Four Characteristics of a Business Opportunity 1. It is attractive to customers. 2. It will work in your business environment. 3. It can be executed in the window of opportunity that exists. 4. You have the resources and skills to create the business, or you know someone who does and who might want to form the business with you.
The Five Roots of Opportunity in the Marketplace 1. Problems that your business can solve. 2. Changes in laws, situations, trends. 3. Inventions of totally new products or services 4. Competition If you can find a way to beat the competition on price, location, quality, reputation, reliability, or speed, you can create a very successful business with an existing product or service. 5. Technological Advances Scientists may invent new technology, but entrepreneurs figure out how to use and sell it.

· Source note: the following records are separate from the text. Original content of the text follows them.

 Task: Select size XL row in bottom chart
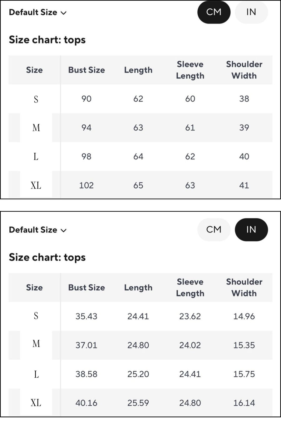click(36, 403)
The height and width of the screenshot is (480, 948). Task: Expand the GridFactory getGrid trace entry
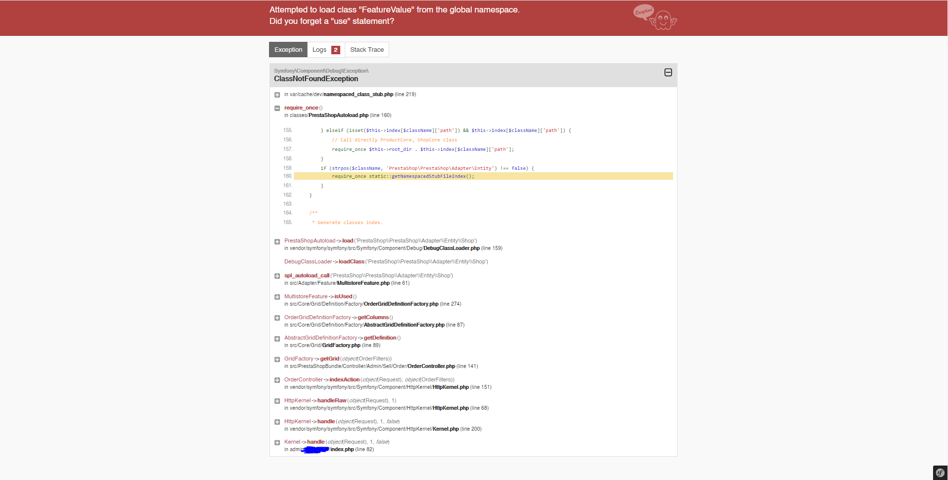(x=277, y=359)
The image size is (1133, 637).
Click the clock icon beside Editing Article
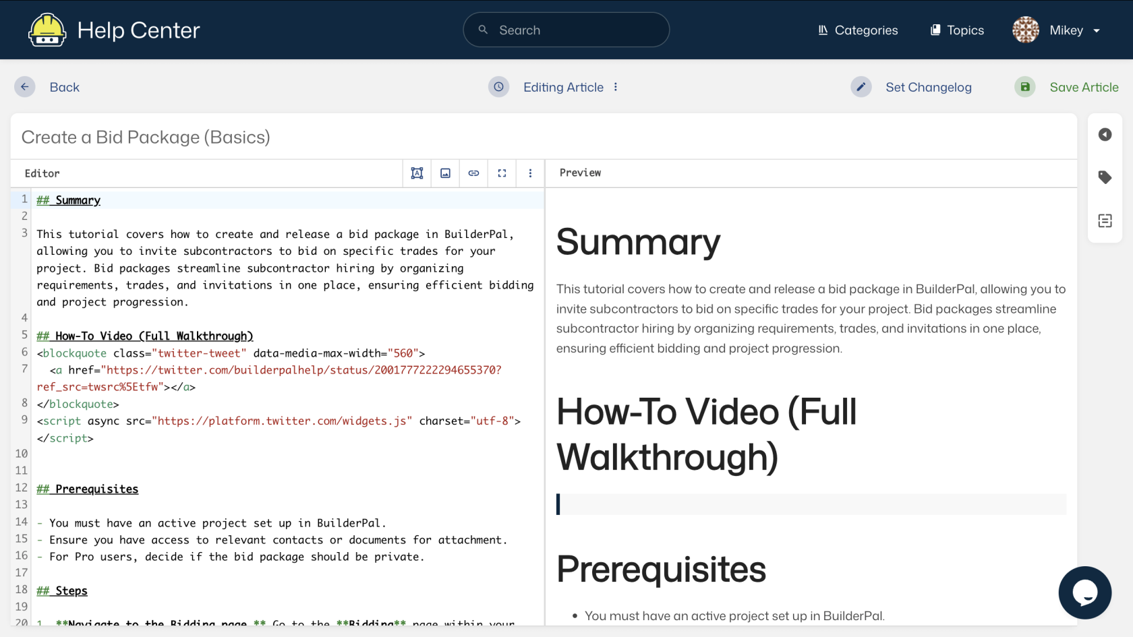pos(498,87)
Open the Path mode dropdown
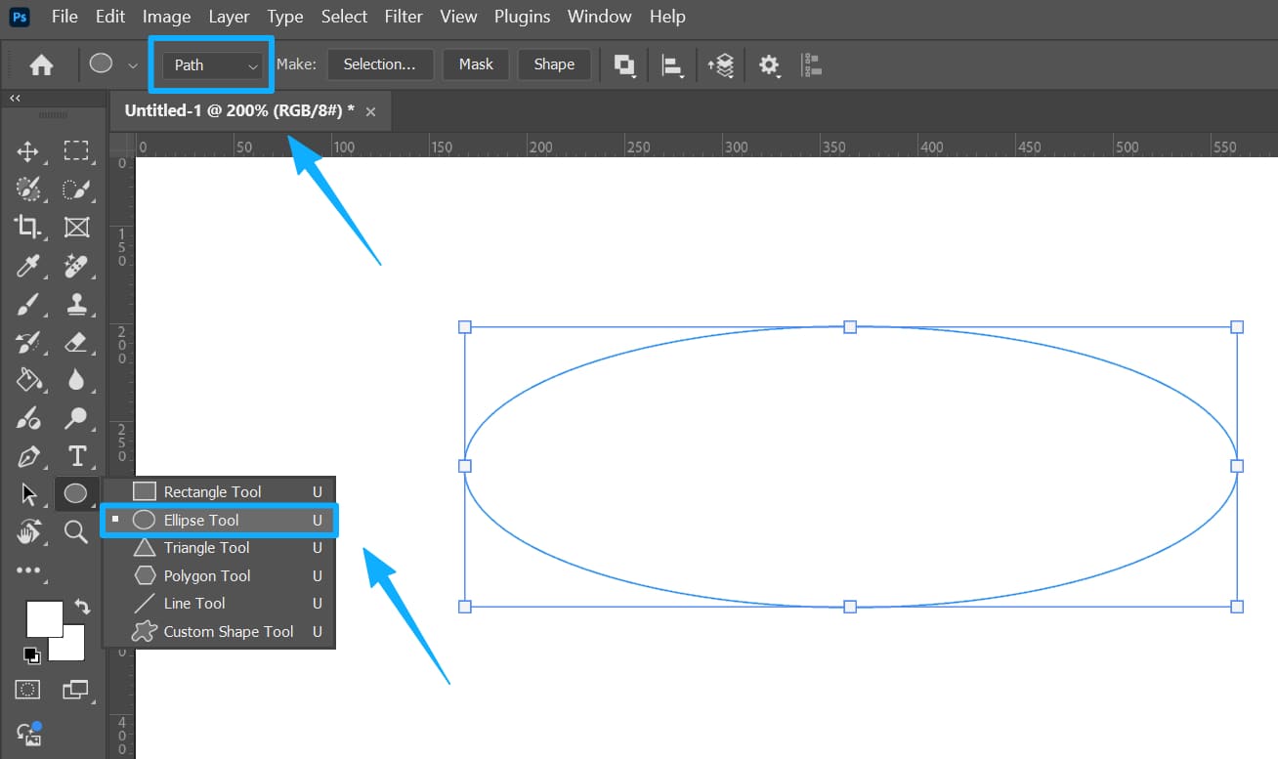Image resolution: width=1278 pixels, height=759 pixels. (210, 64)
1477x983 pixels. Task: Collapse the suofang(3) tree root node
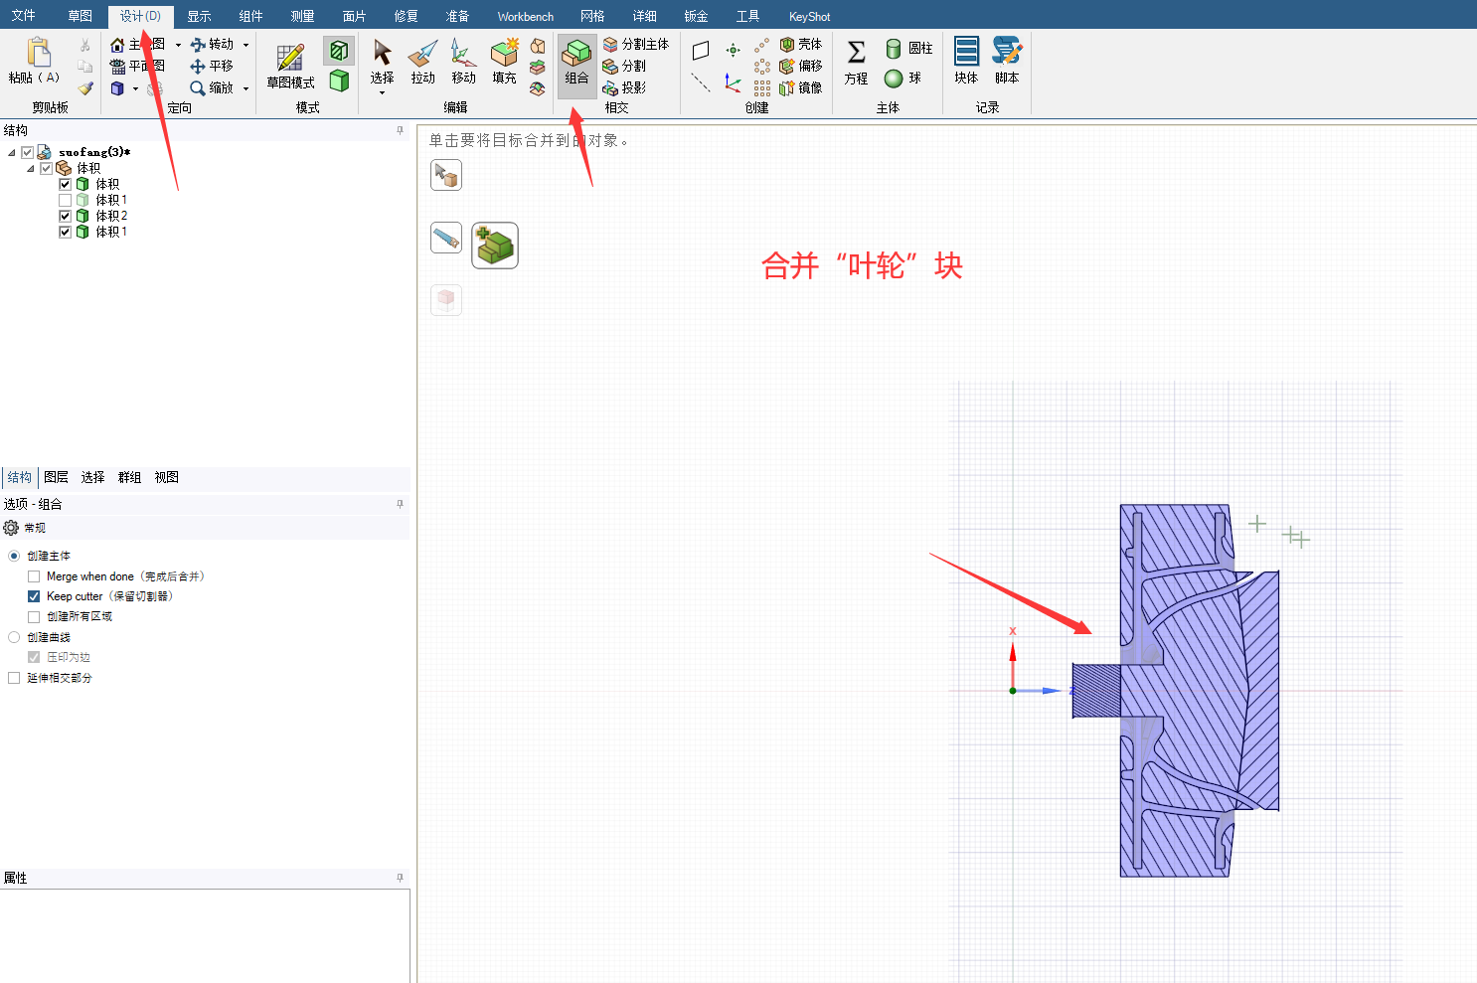(x=12, y=153)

Franchise A business that markets a product or service developed by a franchisor, typically in the manner specified by the franchisor.
Acquisiton The purchase of a business
Due Diligence The exercise of reasonable care in the evaluation of a business opportunity. • The process used to learn about the business's true financial condition. • The challenge is to complete an in-depth analysis of the opportunity
Gazelle A company that achieves an annual growth rate of 20 percent or greater, typically measured by increase of sales revenue. • Gazelles are financed by a combination of found resources plus significant outside assistance. • They rely heavily upon external financial support and counsel.
Mircoenterprises A firm with five or fewer employees, initial capitalization requirements of under $35,000, and the consistent operational involvement of the owner.
Lifestyle Business A microenterprise that permits its owners to follow a desired pattern of living, such as supporting college costs or taking vacations.
Profit Amount of money remaining from the revenue of a business after all costs are deducted.